I absolutely agree! I misspoke in my last post, the reason I am freaked out isn't because he crashes, or has crashed worse. I am fully prepared for the broken bones, and what not. A few years ago, he had been begging for the dirt version of those little scooters that kids cruise along on. Well, the day it came in, he broke his arm flying off of a jump. The reason this one freaked me out was because of what could have been. it wasn't even a bad crash. You can see the bruise on his leg where whatever it was scraped along before it went in. I'm guessing he will take it easy for a while. He claims he's too freaked out right now to even ride, much less hit a bike park. Well, the day of the scooter incident, he claimed he was never going to scooter again.....in less than a week, we get a call from the neighbor stating "is that your son I just saw on his scooter with a cast up to his armpit?"

I would be perfectly ok if he cranked it back a bit, to reduce the opportunities, but the fact is, he will do what he will do, and he wasn't even taking a chance when this accident happened. I just want to do what's reasonable with regard to supplying him with protection.


----------



## Muirenn (Jun 17, 2013)

There is a good thread here somewhere about protective gear. That would probably be better. Give me a sec, I'll look for it.


----------



## Muirenn (Jun 17, 2013)

Okay I found it. Knee and elbow protection is not inner thigh, but he is more likely to need that in the future with the way he rides anyway, and you can find a decent pair of shorts to go with them. If he already uses knee protection, you might look into upgrading.

http://forums.mtbr.com/apparel-prot...ht-pairs-knee-pads-here-my-notes-1014479.html

I like Competitive Cyclist for this type of thing. At the very least, they have a wide selection and you can compare more easily.


----------



## Mr Pig (Jun 25, 2008)

Agar426 said:


> I just want to do what's reasonable with regard to supplying him with protection.


Absolutely. Short of keeping him in the house it's about all you can do.


----------



## Agar426 (May 29, 2009)

What's odd is that his shorts didn't even get torn, although whatever cut him could have pushed his shorts up. I am wondering if long pants could have prevented this, or maybe lessened the severity. 
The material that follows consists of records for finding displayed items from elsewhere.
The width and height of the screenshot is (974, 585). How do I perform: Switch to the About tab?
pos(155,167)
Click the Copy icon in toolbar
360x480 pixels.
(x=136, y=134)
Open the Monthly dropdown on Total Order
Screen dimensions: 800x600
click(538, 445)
He currently wears elbow and knee protection. He wears Fox DH knee pads, and for the elbows, he either wears the body suit, the Fox Titan knockoff, or he wears the G-Form pads, which are light for the bike park. Full face helmet and goggles of course.


----------



## watermonkey (Jun 21, 2011)

A friends son took a pinned platform pedal to the inner thigh during a crash. Hamburger meat, lots o stitches, not a clean laceration. Platforms with pins live on the fatbikes for winter riding. As soon as my son was able to get into clipless, we went that route. 

I've seen zip ties lacerate the bejesus out of people, and its often on the inner thigh area. If you come off the pedals and bounce around on the top tube mid crash, you're asking for it with sharp zip ties. When they're used for cable/hose routing, they have to be clipped flush and clean, no sharp edges. 
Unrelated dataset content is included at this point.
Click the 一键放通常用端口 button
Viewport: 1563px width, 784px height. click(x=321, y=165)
Baggies with liners are at least 2 layers of protection. Can't thinks any way to protect this area and still be able to ride.


----------



## Taroroot (Nov 6, 2013)

Agar426 said:


> What's odd is that his shorts didn't even get torn, although whatever cut him could have pushed his shorts up. I am wondering if long pants could have prevented this, or maybe lessened the severity.
> 
> He currently wears elbow and knee protection. He wears Fox DH knee pads, and for the elbows, he either wears the body suit, the Fox Titan knockoff, or he wears the G-Form pads, which are light for the bike park. Full face helmet and goggles of course.
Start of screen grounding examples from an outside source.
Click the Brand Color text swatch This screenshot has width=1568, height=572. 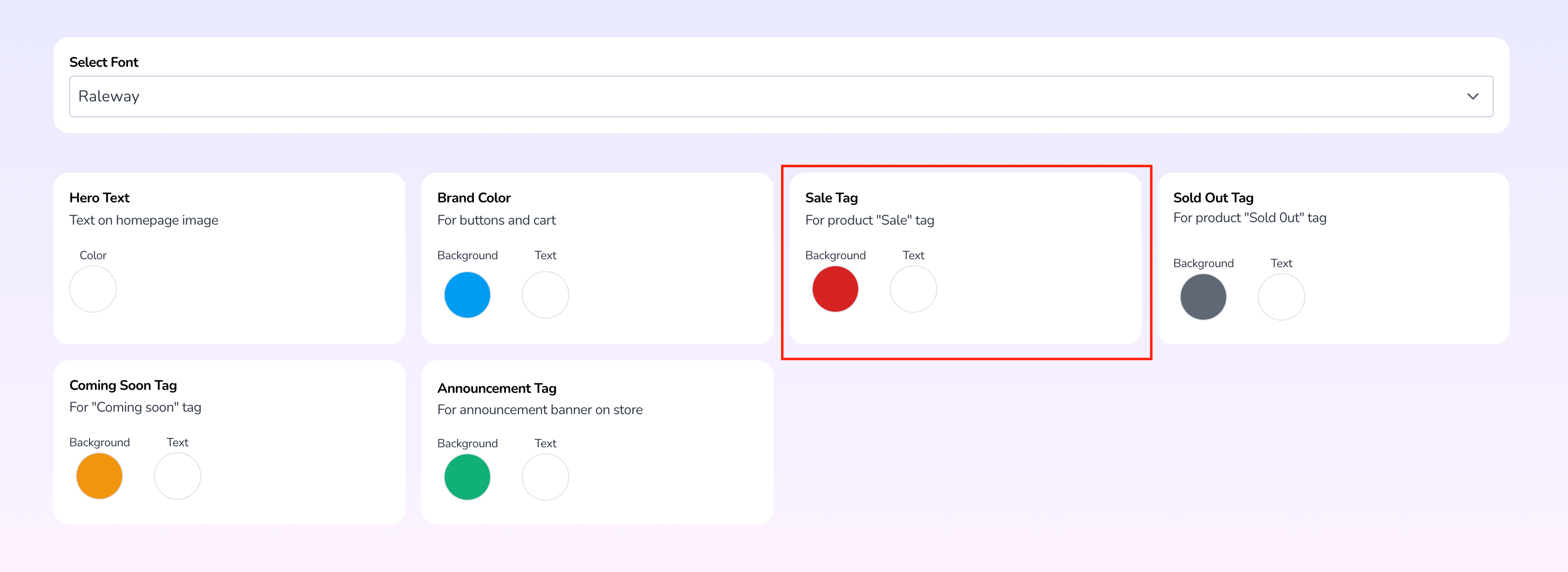(545, 295)
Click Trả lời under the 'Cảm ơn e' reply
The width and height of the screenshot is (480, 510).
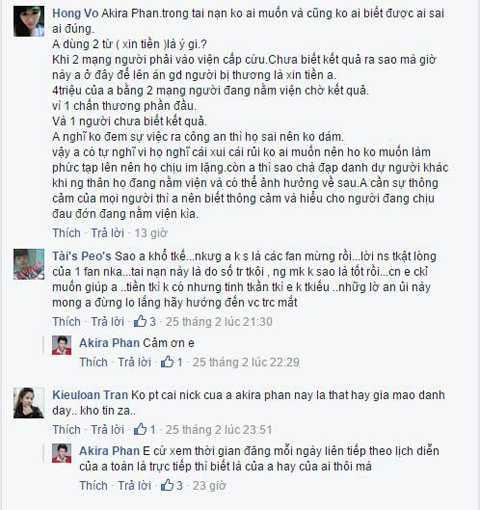(135, 362)
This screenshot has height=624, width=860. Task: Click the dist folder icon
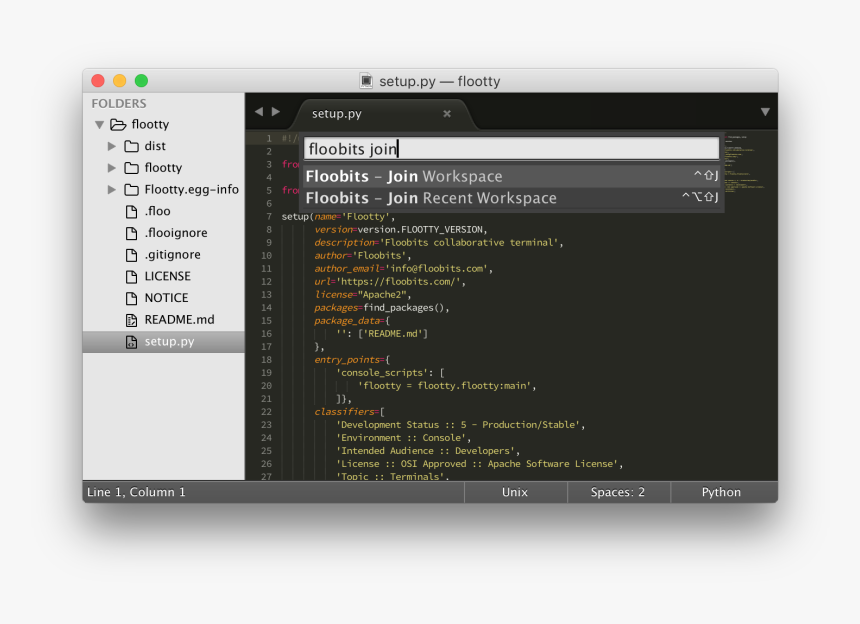click(134, 145)
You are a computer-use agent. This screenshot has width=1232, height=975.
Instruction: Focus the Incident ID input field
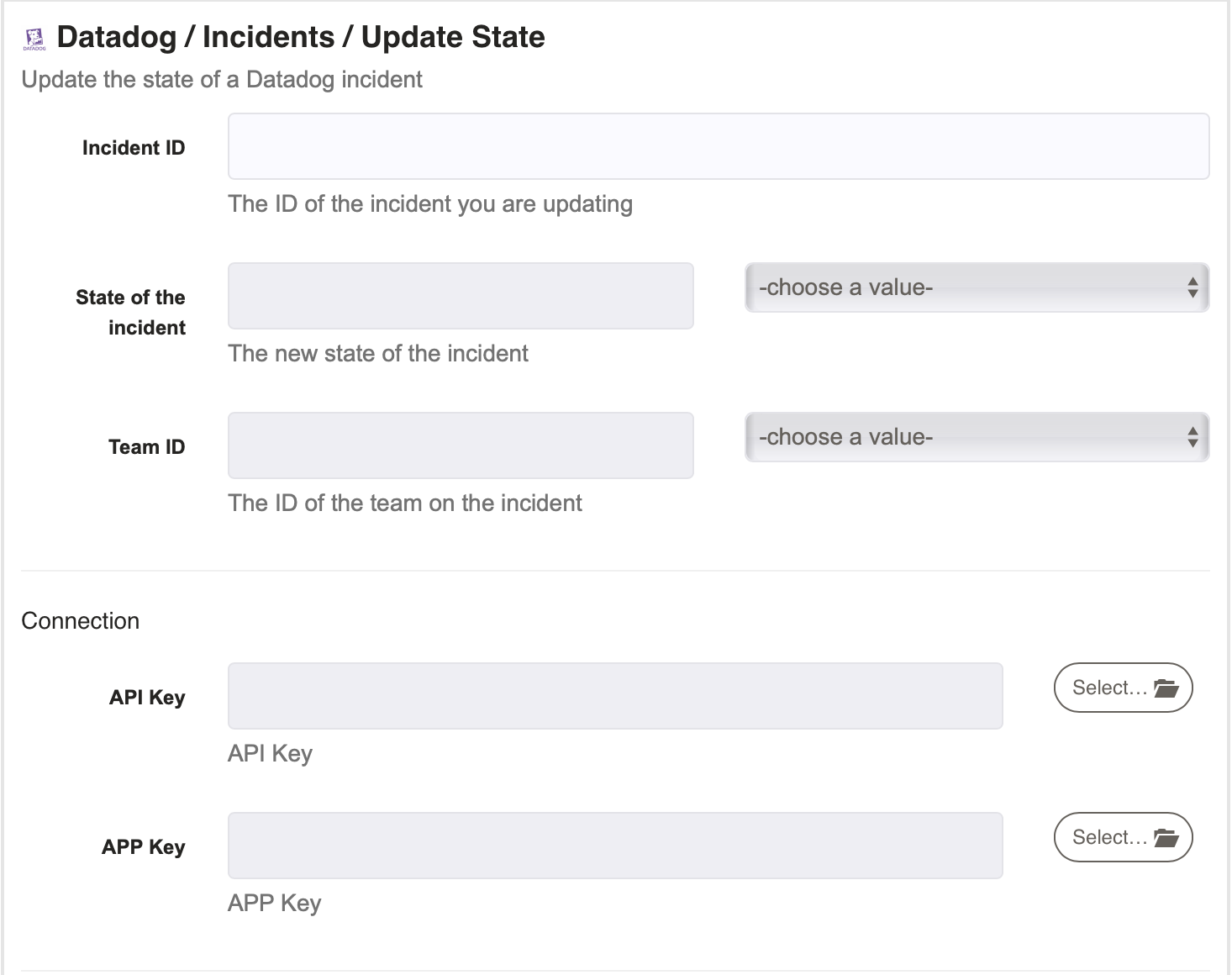click(x=719, y=146)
You could try BMX pants. Should offer some abrasion and puncture resistance, theyre made frOm pretty rugged material. Kinda lighter versions of motocrosspants. Might get hot.


----------



## Rone Turner (Mar 25, 2007)

DH pants will help a lot. I have Fly brand. I have TLD armored under shorts that have inner thigh protection. Hope they still make them. Wear them every ride no matter where I’m riding. Mainly for the hip bone protection. You can have complete coverage and still ride. Just need the right gear. TLD long sleeve padded shirt or IXS upper suit, with DH jersey. IXS knee/shin guards, DH pants and TLD under pants for park. Good helmet and gloves obviously.


----------



## Agar426 (May 29, 2009)

Great input everyone! I am definitely going to get him the long pants. I have noticed that the companies tend to change their products around a lot, and not always for the better, whether it be for costs, or pandering to the majority. I will search for those TLD under shorts.


----------



## Desertride (Nov 1, 2012)

If it gives you some peace of mind, maybe add a compression bandage to your frst aid kit and a clotting sponge.


----------



## Mentor (Aug 14, 2015)

There are commercially available cut-resistant leggings designed for hockey that are worth checking out.


----------



## Cuyuna (May 14, 2017)

I've seen many, many different mountain biking injuries come through the ER from the local MTB destination trail system. Some injuries are more common than others...i.e ribs and clavicles...but the key point I take away is that there is no way to ride completely protected from the many, many ways a mountain biker can hurt himself. Best you can do is lower the odds. IME, armor for the inner thighs is past the point of diminishing returns.

This does not account for the possible need that some injured people have of having some kind of protective talisman to put the fear of a repeat such injury at bay.


----------